Novos ataques ao Irão
A mídia iraniana relatou ataques ao reator de pesquisa nuclear de água pesada desativado do Irã e a uma fábrica que produz urânio amarelo na noite de sexta-feira, e disse que não houve vazamentos de radiação ou perigo decorrente de qualquer um dos ataques. O Irã informou à Agência Internacional de Energia Atômica que não houve aumento nos níveis de radiação fora do local na instalação do bolo amarelo, disse a AIEA em X, acrescentando que analisaria o relatório.
O ministro das Relações Exteriores iraniano, Abbas Araqchi, disse no X que Israel, em coordenação com os EUA, também atingiu duas fábricas de aço e uma usina de energia. “O ataque contradiz o prazo estendido do POTUS para a diplomacia. O Irã cobrará um preço PESADO pelos crimes israelenses”, disse Araqchi, usando um acrônimo para o presidente.
Um importante iraniano disse à Reuters que Teerã ainda não decidiu se responderá a uma proposta de 15 pontos enviada pelos EUA esta semana, após os ataques à infraestrutura industrial e nuclear na sexta-feira. A autoridade disse que o Irã esperava que sua resposta fosse dada na sexta-feira ou no sábado, mas disse que os ataques contínuos enquanto os EUA buscavam negociações eram “intoleráveis”.
A proposta dos EUA, enviada via Paquistão há dois dias, inclui exigências que vão desde o desmantelamento dos programas nuclear e de mísseis do Irão até à renúncia ao controlo da rota comercial mais importante do mundo para o fornecimento de energia.

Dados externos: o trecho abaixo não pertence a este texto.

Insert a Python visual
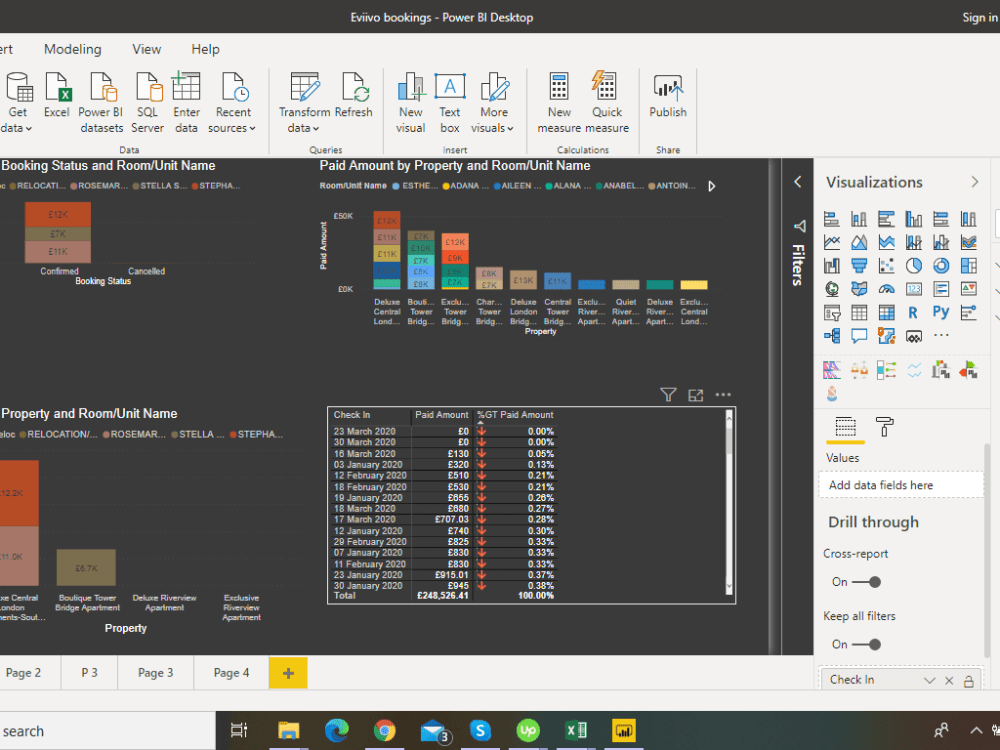The height and width of the screenshot is (750, 1000). coord(940,312)
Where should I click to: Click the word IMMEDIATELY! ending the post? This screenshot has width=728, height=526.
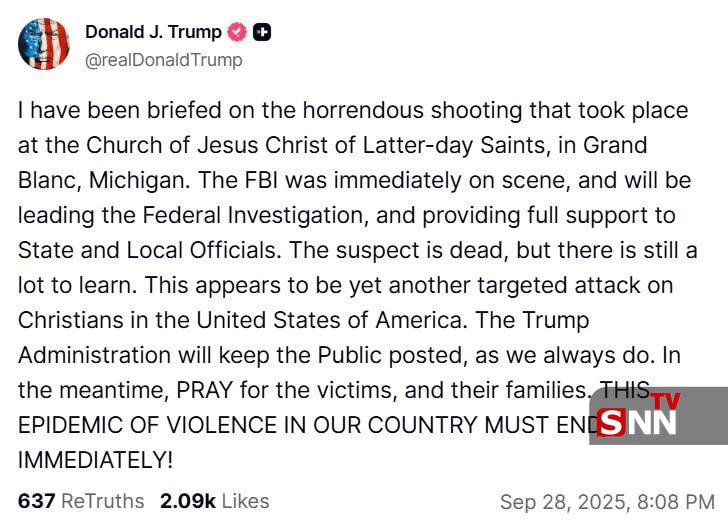click(95, 459)
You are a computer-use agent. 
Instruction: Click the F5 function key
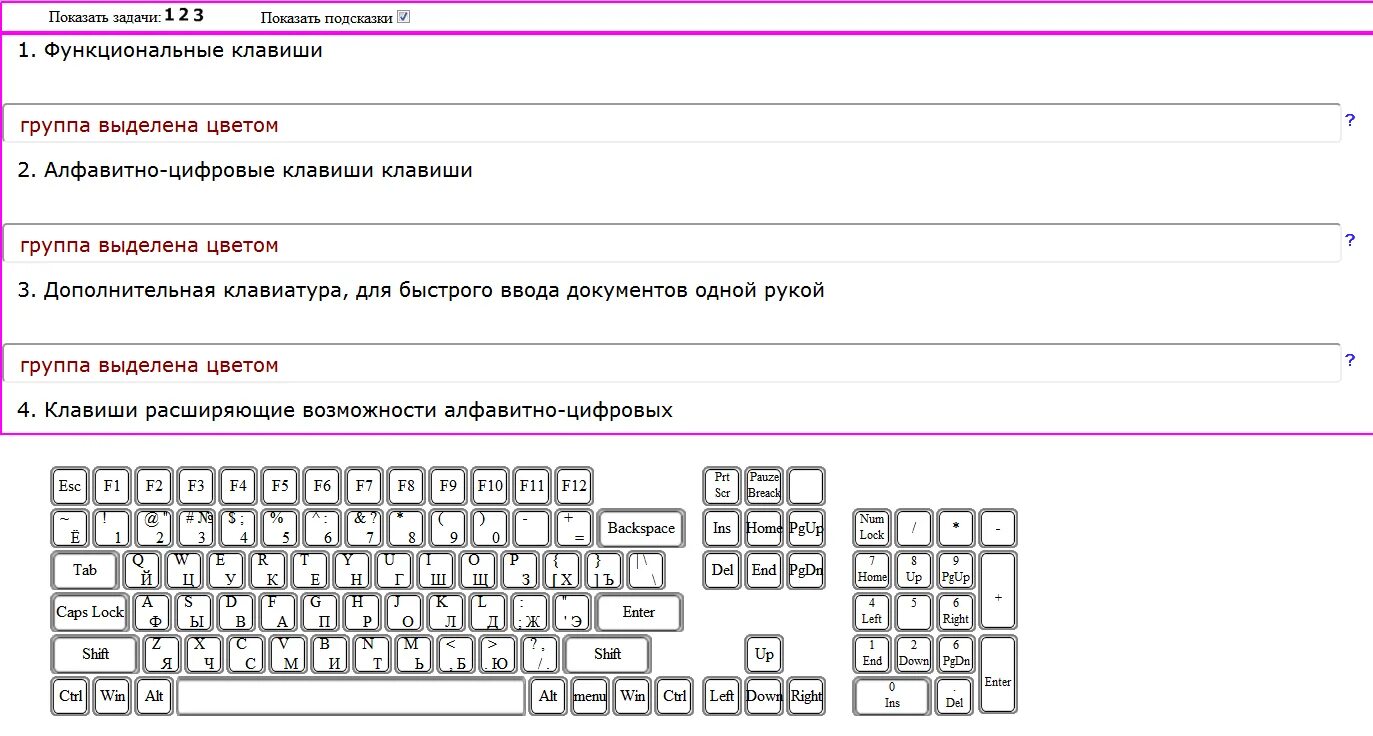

A guerra espalhou-se por todo o Médio Oriente, matando milhares de pessoas e causando a maior perturbação de sempre no fornecimento de energia, atingindo a economia global com o aumento dos preços do petróleo, do gás e dos fertilizantes que alimentaram os receios de inflação.

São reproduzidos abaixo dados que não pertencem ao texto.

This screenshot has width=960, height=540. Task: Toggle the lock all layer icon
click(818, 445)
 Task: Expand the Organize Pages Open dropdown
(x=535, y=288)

No Irão, mais de 1.900 pessoas foram mortas e pelo menos 20.000 feridas, disse Maria Martinez, da Federação Internacional de Cruz vermelha e Sociedades do Crescente Vermelho.
Ataques a Israel pelo aliado libanês do Irã Hezbolá também provocaram um ataque israelense que deslocou um quinto da população do Líbano.
O Irã ainda possui mísseis
Os Estados Unidos, que se propuseram a neutralizar as capacidades de ataque de longo alcance do Irão, só podem confirmar que cerca de um terço do arsenal de mísseis do país foi destruído, disseram à Reuters cinco pessoas familiarizadas com a inteligência dos EUA.
À medida que os danos aumentam e sem fim à vista, os estados árabes do Golfo dizem aos EUA que qualquer acordo não deve apenas pôr fim à guerra, mas também reduzir permanentemente as capacidades de mísseis e drones do Irão e garantir que o fornecimento global de energia nunca mais seja transformado em armamento, disseram quatro fontes do Golfo.
Longe de serem humilhados, os governantes clericais do Irão e os cada vez mais poderosos Guardas continuam a bombardear a região com ataques aéreos, elevando os preços da energia e perturbando os mercados financeiros.
Embora um terço do estoque de mísseis do Irã ainda possa estar disponível para uso, outro terço provavelmente será danificado ou enterrado em túneis, alguns dos quais poderão ser recuperados assim que os combates cessarem, disseram quatro das fontes familiarizadas com a inteligência dos EUA, que pediram para permanecer anônimas.
Uma fonte disse que a inteligência sobre a capacidade de drones do Irã era semelhante, com cerca de um terço provavelmente destruído.
Os mercados bolsistas continuaram a cair na sexta-feira, enquanto o índice de referência do petróleo bruto Brent superou os 112 dólares, tendo subido mais de 50 por cento desde o início da guerra.
Nos EUA, onde Trump é politicamente vulnerável ao aumento dos preços dos combustíveis, o gasóleo na Califórnia atingiu um máximo histórico, com uma média de 7,17 dólares por galão, informou a American Automobile Association.